Jim and Pam before baby made three.

#14) Pam: “There’s no rush to get to the hospital. I’m fine. I’ll get there. And if I don’t get there, I don’t get there.” Wow. Pam’s composure is amazing, but rare in a first time mama, so don’t feel bad if you’re not quite so confident. I love this portrayal though, it is so different than the typical terrified and frantic mother-in-labor image. I hope the tone stays like this!

#15) Not being able to walk or talk through a contraction is indeed a sign that Pam has moved from early labor to active labor.

#16) Ummm…oops. To go directly from active labor (can’t talk during contraction) into signs of transition (Pam’s expression that she can’t do it) is not particularly realistic. Though the timing is off, a woman’s sense of overwhelm is virtually universal, and I believe that emotional state gives way to the surrender necessary to fully open up and eventually push the baby out. The best thing to say to a mama in this moment? “You are doing it! You’re doing so good!” (Because she is!)

#17) Contractions are now 2 minutes apart, keep breathing everyone. A lot of my clients like to keep track of their contractions with this iPhone app called Contraption Contraction Master.

#18) You should not attempt to measure dilation with a metal tape measure. Just so you know.

#19) Jim: “Pam’s ten inches dilated now. Sorry, sorry meters. Centimeters. And she’s fully effaced. Which, ah, I don’t know what that is.” Perhaps Jim and Pam didn’t take childbirth education classes, because those are certainly terms that we cover. Taking childbirth education classes with your partner is incredibly important in terms of gaining the knowledge needed to be empowered in a the brand new situation. You will learn cool things like this: Cervix Lingo: Effacement What? Dilation Who?

#20) RN: “Daddy, she’s ready to push.” How do you know you ask? Rectal pressure. It feels like you have to have a bowel movement, but in fact what you’re feeling is the baby’s head. If you have an epidural you may not feel this, although you very well may. With an unmedicated birth you will absolutely know when you’re ready to push.

Babies come in their own time Michael!

#21) Michael during Pam’s pushing, “Can we have an ETA?” Not really. The average is from a few minutes to 3 hours of pushing. First time mamas like Pam usually take on the longer side. This is a-ok as it is important that mama and baby have time to work together for optimal fetal positioning and so that mama has time to open up and stretch.

#22) And finally, a beautiful baby girl was born and Pam looks fresh and pretty in a gown and robe.

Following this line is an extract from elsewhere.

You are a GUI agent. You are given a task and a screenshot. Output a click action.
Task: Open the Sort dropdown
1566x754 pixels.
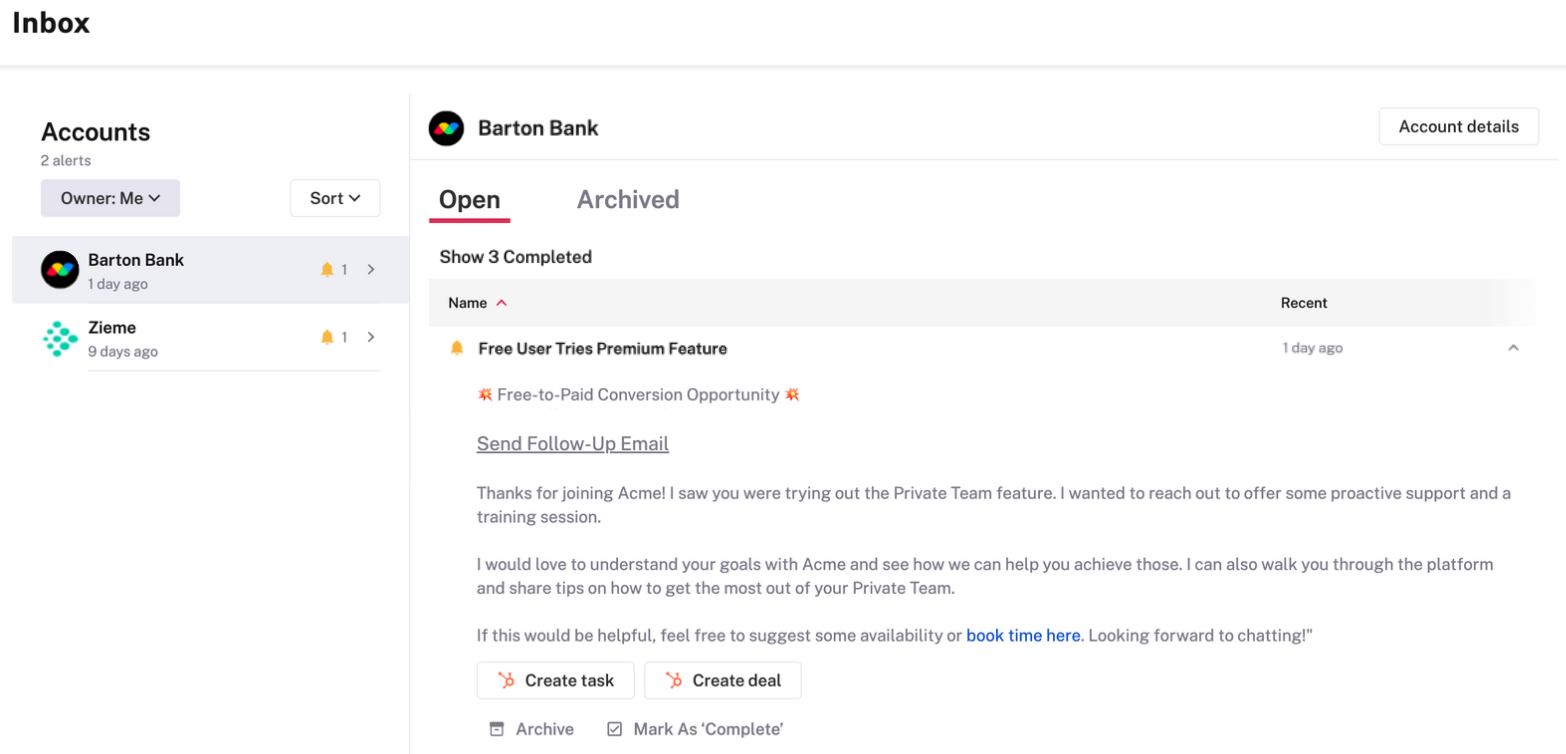pos(335,198)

The fresh and pretty part is absolutely true. Every woman I have seen give birth looks unbelievably beautiful right after, it is amazing. None of them have a robe on however. A gown maybe, or a tank, or a belly band worn as a tube top. This is all preferable as you want lots of skin-to-skin contact for bonding and breast feeding.

****Postpartum

#23) When Pam is unsure if the baby is latching or getting anything (what she would be getting is colostrum by the way) and the nurse offers to take her away to the nursery that was just not very helpful. A doula or RN would ideally help ensure that the baby is latching correctly. When mom and baby need a break, it is best to stay close and enjoy skin-to-skin contact and just getting used to each other, and then try again in a bit. Here’s a good video about getting started with breastfeeding, and here’s one specifically about latching.

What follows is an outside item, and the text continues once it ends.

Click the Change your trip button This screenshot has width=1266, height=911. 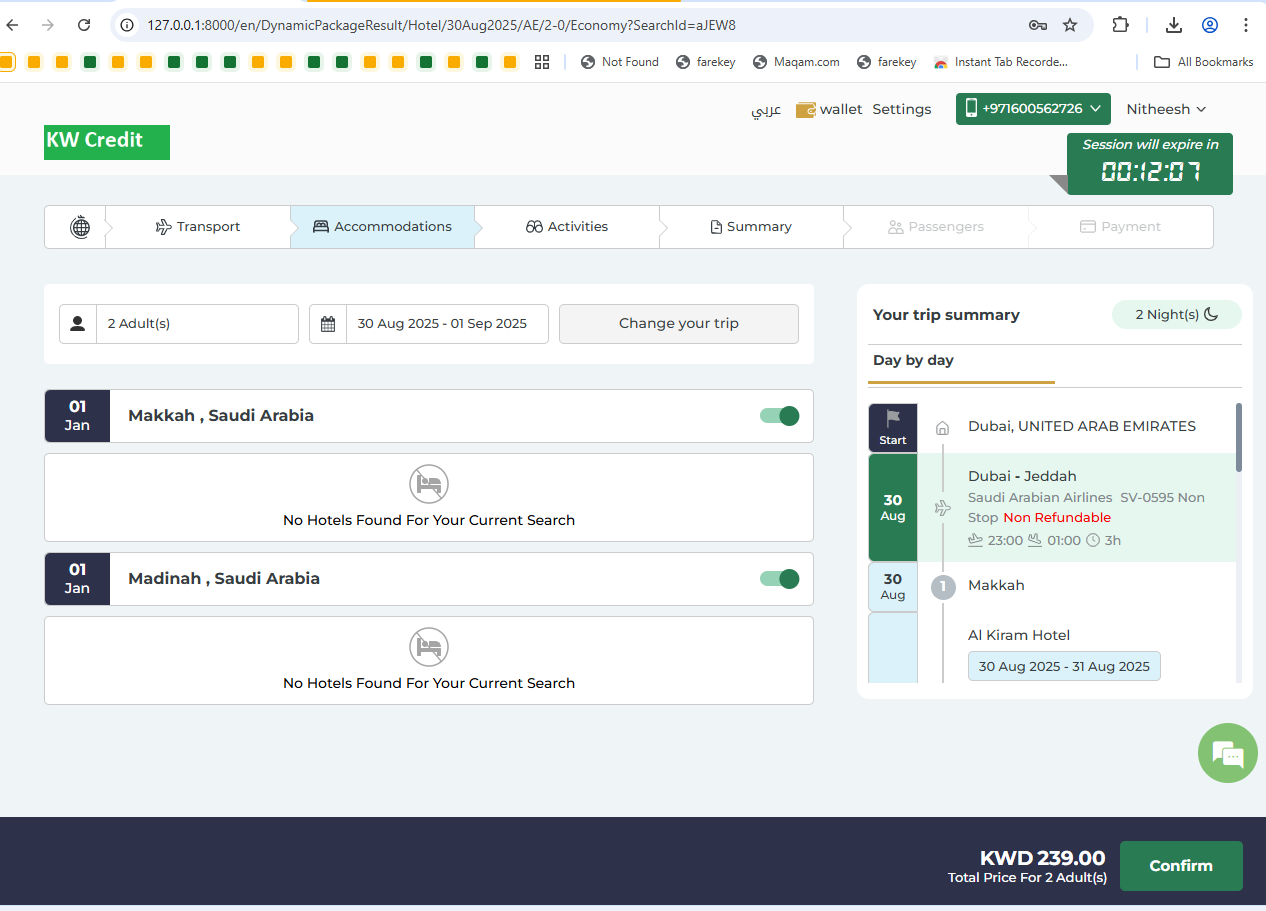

My conclusions? Not bad! I am pleasantly surprised by how well the writers finessed this episode. Pam was quite empowered, and there were no “emergency” twists and turns. There was also no hint that she couldn’t handle the intensity, or scenes of her screaming for an epidural, which TV shows often portray. All in all I have to say nicely done NBC and The Office, and congratulations fictional Pam and Jim!